8.10. Prohibition on dealings or transactions between Cells
8.10.1. A Protected Cell Company shall not:
- (a) transfer a Cellular Asset attributable to one of its Cell to another of its Cell; or
- (b) merge or consolidate a Cell of the Company with, or into, one or more other Cells of the Company; except under the authority of, and in accordance with the terms and conditionsof, an order of the Court.

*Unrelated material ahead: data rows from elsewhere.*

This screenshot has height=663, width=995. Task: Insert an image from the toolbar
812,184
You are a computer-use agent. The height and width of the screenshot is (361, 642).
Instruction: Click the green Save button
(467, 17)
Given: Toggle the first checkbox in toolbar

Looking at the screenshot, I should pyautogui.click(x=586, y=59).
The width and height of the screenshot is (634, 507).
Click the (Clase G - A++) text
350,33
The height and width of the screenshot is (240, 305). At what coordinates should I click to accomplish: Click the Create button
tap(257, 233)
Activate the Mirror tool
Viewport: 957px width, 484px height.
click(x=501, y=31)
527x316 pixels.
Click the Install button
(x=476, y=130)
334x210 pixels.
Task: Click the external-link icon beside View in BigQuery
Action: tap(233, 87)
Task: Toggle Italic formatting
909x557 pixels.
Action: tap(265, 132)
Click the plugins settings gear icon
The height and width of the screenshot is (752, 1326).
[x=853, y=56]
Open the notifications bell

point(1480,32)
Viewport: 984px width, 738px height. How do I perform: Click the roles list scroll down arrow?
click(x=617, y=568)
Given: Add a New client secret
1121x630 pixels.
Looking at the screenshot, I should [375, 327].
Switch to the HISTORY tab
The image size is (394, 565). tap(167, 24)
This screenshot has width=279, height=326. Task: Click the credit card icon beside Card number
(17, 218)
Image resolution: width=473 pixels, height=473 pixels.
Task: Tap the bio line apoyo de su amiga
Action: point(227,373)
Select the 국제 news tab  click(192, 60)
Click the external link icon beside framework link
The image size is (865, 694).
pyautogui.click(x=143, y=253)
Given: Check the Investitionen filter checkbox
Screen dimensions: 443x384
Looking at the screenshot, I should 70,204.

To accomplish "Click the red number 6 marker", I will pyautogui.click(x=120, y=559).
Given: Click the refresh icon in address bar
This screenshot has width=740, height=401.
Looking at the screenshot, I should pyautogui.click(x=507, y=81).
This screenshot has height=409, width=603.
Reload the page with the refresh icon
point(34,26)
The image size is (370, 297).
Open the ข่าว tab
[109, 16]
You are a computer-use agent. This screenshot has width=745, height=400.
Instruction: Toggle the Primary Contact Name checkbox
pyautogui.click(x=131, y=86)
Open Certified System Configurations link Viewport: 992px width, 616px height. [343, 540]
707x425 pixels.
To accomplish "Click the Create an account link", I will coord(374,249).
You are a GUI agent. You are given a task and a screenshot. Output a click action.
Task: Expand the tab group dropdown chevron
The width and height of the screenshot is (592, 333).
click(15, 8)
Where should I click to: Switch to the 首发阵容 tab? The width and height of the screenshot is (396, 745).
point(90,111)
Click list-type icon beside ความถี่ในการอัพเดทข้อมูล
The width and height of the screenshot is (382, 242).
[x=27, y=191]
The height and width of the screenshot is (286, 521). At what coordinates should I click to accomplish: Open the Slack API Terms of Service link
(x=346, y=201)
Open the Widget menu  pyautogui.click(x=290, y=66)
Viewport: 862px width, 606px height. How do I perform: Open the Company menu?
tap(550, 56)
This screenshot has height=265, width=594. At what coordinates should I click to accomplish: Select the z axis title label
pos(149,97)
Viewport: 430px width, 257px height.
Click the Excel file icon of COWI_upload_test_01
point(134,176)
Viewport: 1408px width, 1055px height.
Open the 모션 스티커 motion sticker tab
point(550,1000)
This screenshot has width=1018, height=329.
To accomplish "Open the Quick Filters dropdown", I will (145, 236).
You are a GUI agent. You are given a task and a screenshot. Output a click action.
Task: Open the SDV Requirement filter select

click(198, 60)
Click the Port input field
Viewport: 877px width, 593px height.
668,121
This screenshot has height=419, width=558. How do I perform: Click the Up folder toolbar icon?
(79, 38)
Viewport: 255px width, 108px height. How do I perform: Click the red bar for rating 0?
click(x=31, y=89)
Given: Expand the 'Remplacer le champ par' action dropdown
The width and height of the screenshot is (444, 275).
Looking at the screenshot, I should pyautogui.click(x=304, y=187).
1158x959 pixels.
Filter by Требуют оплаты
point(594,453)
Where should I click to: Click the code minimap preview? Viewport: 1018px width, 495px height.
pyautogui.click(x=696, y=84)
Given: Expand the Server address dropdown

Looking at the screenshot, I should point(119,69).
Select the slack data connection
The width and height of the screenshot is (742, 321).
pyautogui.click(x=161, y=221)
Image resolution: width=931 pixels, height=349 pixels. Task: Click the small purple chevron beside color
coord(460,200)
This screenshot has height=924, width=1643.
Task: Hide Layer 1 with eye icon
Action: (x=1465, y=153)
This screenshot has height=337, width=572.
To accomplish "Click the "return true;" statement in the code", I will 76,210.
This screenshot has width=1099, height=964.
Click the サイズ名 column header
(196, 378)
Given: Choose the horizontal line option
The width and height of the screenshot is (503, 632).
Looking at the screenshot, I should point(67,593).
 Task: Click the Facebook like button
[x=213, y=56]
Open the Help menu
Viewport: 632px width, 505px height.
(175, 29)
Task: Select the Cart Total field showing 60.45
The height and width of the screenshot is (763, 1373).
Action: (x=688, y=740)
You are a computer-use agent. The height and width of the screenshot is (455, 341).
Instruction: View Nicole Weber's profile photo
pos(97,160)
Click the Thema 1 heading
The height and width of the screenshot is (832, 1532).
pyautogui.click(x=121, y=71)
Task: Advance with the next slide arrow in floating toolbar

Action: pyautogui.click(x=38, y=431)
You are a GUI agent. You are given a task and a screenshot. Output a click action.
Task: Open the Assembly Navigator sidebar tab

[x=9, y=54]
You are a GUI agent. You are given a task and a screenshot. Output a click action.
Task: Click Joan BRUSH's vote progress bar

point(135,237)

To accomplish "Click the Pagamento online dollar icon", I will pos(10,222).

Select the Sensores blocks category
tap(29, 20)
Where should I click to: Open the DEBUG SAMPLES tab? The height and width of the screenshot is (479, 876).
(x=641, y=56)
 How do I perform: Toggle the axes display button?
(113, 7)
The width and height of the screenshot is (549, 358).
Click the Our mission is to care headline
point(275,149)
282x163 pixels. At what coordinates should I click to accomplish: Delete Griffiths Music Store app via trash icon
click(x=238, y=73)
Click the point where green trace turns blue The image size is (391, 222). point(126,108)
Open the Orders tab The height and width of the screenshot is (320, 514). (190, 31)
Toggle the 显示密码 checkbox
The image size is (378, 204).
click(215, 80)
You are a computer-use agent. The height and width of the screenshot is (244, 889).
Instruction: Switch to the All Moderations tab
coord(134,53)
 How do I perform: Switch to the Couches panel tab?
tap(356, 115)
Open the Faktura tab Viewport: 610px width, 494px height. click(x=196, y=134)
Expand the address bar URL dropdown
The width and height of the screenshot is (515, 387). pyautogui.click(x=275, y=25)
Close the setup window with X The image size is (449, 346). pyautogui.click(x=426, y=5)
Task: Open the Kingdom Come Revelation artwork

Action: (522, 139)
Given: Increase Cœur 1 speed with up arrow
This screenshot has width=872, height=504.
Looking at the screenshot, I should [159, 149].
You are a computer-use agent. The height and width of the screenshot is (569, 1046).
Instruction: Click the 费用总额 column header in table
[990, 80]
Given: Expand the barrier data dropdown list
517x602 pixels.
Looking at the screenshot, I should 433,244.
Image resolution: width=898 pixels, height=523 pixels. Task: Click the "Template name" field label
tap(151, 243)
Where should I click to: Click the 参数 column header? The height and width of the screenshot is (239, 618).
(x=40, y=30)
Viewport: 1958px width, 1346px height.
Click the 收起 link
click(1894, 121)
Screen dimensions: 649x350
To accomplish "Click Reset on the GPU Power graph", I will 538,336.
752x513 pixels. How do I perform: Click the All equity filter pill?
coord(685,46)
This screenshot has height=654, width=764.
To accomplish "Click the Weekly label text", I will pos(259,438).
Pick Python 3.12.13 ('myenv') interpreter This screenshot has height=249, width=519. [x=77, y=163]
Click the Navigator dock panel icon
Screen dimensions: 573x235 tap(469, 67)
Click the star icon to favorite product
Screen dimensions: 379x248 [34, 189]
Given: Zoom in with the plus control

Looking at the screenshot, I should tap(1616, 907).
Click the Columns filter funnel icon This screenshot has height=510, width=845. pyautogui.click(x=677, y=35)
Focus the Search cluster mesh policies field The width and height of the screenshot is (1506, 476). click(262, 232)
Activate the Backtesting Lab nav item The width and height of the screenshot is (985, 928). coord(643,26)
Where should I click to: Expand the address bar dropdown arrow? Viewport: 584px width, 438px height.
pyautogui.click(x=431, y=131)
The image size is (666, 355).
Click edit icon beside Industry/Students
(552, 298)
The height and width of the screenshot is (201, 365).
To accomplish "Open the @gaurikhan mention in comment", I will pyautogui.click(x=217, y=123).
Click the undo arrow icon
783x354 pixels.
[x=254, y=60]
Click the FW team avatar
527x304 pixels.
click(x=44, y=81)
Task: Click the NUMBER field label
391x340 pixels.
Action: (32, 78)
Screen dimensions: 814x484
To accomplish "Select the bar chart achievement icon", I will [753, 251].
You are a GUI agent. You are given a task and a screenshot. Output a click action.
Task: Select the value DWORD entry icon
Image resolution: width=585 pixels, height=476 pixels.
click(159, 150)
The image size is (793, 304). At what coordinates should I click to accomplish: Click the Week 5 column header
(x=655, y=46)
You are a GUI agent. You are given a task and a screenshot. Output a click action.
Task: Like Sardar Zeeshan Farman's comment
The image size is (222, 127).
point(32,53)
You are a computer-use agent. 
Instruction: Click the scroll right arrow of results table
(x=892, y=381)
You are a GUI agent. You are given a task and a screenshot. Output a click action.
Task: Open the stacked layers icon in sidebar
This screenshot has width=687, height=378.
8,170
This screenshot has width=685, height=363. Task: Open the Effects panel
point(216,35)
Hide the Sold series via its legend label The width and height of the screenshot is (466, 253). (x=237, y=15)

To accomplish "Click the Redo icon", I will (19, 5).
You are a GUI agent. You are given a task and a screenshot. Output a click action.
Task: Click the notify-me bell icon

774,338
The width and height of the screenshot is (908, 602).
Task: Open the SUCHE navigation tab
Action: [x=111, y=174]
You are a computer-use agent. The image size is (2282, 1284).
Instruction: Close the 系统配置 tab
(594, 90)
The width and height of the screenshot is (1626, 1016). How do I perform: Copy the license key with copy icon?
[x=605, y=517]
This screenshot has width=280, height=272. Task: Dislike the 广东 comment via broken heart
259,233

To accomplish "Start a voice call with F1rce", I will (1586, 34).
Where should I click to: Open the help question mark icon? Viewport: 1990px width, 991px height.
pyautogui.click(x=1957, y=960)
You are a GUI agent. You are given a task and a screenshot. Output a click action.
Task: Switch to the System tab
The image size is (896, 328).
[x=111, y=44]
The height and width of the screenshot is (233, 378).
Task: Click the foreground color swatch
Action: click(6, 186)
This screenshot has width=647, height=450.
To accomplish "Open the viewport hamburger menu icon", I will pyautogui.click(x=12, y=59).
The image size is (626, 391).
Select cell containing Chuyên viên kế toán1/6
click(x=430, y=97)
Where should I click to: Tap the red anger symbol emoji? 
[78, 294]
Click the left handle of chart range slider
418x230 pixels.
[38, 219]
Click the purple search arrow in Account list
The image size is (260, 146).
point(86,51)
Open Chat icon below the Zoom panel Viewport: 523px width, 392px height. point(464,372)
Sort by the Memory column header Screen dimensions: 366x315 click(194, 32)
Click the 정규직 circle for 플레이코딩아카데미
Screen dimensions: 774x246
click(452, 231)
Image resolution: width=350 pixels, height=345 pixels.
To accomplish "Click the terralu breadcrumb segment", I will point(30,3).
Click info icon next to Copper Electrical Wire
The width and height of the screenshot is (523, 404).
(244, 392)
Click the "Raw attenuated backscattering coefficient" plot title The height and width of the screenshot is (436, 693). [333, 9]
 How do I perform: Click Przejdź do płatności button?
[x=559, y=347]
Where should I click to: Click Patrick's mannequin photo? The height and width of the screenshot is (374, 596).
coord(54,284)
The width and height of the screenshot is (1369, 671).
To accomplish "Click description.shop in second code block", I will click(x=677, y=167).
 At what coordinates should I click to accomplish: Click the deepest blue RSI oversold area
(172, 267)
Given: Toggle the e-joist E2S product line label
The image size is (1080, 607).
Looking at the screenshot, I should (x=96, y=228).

8.10.2. In considering whether or not to make an order relating to a proposed transfer, merger or consolidation referred to in subrule 8.10.1, the Court may:
- (a) require the applicant to establish to the satisfaction of the Court:
(i) that the creditors of the Protected Cell Company entitled to have recourse to the Cellular Assets attributable to the relevant Cells consent to the transfer, merger or consolidation as the case may be or otherwise would not have their interests unfairly prejudiced by the transfer, merger or consolidation; and
(ii) that the Shareholders of the Protected Cell Company and of each relevant Cell consent to the transfer, merger or consolidation as the case may be or otherwise would not have their interests unfairly prejudiced by the transfer, merger or consolidation; and
- (b) hear the representations of the AFSA, if any.
8.10.3. The Court, on hearing an application for an order under this rule 8.10, may make an interim order or an order adjourning the hearing, conditionally or unconditionally.